- _TASK INSTRUCTIONS_: Rewrite the lines starting at the one containing "Click the verified" and ending at the one containing "pyautogui.click(x=370, y=472)", with "progress bar" changed to "seek bar" and nothing else altered.

◆ ◆ ◆ ◆ ◆

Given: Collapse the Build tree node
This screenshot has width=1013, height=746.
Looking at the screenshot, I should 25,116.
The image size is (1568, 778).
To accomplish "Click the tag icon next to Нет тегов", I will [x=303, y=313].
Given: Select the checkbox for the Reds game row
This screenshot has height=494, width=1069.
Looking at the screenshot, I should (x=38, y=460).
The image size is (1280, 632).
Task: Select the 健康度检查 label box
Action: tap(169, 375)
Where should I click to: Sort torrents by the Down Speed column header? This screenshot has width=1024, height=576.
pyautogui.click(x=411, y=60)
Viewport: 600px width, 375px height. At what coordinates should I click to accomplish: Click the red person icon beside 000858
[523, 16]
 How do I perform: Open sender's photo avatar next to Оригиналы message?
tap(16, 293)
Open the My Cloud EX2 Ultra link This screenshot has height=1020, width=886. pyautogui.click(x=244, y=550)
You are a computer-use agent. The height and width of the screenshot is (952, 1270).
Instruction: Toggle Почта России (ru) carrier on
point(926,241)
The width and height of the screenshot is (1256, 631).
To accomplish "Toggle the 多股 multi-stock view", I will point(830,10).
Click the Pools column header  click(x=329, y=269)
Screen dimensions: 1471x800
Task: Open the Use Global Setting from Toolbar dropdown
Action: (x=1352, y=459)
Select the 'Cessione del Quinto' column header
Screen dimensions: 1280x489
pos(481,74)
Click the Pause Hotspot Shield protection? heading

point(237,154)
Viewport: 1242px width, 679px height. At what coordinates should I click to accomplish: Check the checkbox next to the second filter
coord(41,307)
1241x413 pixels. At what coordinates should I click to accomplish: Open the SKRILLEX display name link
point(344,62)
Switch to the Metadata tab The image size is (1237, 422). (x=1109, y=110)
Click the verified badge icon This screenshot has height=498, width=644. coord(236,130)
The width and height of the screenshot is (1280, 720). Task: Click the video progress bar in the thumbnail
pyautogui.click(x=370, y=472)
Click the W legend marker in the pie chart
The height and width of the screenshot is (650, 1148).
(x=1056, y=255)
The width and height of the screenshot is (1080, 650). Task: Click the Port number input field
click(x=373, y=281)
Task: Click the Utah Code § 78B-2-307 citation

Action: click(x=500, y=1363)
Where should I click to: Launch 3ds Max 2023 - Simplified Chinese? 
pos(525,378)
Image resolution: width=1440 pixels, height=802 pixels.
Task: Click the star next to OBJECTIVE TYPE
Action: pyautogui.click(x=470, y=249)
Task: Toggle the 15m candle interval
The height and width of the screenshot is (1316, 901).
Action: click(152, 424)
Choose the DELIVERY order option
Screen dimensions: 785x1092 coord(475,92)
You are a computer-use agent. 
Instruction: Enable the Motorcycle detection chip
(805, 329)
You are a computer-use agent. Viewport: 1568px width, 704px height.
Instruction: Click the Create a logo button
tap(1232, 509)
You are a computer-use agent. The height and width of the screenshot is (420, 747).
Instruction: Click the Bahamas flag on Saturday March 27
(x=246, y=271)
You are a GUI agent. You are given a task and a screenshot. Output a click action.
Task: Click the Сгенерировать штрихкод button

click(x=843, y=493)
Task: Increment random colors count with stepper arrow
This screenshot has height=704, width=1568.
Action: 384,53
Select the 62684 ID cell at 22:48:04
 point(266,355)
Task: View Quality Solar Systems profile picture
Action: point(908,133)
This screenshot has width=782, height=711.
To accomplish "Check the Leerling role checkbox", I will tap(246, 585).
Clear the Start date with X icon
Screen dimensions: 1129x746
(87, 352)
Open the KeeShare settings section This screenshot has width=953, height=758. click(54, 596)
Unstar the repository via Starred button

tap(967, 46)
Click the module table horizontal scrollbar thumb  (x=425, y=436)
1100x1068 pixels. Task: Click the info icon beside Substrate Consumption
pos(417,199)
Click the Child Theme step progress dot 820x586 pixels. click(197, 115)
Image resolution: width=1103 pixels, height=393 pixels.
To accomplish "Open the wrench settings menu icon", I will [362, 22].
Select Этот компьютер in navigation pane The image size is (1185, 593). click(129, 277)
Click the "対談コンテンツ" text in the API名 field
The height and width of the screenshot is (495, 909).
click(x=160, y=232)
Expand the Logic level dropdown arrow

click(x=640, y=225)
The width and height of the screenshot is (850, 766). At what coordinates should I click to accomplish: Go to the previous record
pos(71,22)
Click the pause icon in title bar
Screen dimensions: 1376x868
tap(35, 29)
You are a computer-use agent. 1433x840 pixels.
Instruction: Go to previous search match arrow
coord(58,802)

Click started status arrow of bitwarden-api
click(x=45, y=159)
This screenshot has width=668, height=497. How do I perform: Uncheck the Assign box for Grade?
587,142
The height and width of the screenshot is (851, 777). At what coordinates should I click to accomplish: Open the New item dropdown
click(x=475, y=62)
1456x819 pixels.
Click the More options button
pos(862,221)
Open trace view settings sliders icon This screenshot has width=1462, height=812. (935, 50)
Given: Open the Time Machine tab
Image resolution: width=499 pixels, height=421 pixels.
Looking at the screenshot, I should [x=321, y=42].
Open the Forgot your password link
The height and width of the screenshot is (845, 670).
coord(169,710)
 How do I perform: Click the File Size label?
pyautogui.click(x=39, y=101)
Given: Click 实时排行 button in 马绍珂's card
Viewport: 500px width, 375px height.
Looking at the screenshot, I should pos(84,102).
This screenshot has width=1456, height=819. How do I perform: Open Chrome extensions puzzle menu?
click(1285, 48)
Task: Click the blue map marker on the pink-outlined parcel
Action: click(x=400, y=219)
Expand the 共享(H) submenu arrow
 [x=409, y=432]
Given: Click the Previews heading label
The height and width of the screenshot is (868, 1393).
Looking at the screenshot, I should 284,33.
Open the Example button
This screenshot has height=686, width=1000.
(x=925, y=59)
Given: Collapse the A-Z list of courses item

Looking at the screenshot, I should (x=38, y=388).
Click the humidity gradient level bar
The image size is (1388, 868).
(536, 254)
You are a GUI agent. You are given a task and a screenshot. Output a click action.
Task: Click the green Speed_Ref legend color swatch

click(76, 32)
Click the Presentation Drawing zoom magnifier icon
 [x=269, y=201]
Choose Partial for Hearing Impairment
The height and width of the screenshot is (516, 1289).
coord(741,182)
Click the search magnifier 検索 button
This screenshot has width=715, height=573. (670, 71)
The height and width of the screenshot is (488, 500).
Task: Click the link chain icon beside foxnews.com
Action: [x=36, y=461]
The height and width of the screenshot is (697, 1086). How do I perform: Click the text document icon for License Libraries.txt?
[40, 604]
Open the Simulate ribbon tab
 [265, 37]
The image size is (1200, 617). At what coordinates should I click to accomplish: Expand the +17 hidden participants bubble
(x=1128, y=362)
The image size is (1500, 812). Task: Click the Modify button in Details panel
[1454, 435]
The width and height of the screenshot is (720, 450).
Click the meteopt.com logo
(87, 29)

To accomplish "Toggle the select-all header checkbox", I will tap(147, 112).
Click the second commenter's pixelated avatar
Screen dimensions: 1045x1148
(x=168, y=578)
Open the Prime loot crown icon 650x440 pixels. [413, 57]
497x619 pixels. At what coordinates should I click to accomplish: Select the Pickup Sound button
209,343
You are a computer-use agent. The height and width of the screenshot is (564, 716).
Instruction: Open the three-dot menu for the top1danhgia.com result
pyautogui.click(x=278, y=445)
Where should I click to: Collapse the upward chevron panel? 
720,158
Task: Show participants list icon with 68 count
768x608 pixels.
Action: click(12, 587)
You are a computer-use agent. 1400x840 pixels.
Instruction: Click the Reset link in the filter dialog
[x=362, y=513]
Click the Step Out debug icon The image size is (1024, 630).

◆ ◆ ◆ ◆ ◆

- _THE SOLUTION_:
Click the verified badge icon This screenshot has height=498, width=644. coord(236,130)
The width and height of the screenshot is (1280, 720). Task: Click the video seek bar in the thumbnail
pyautogui.click(x=370, y=472)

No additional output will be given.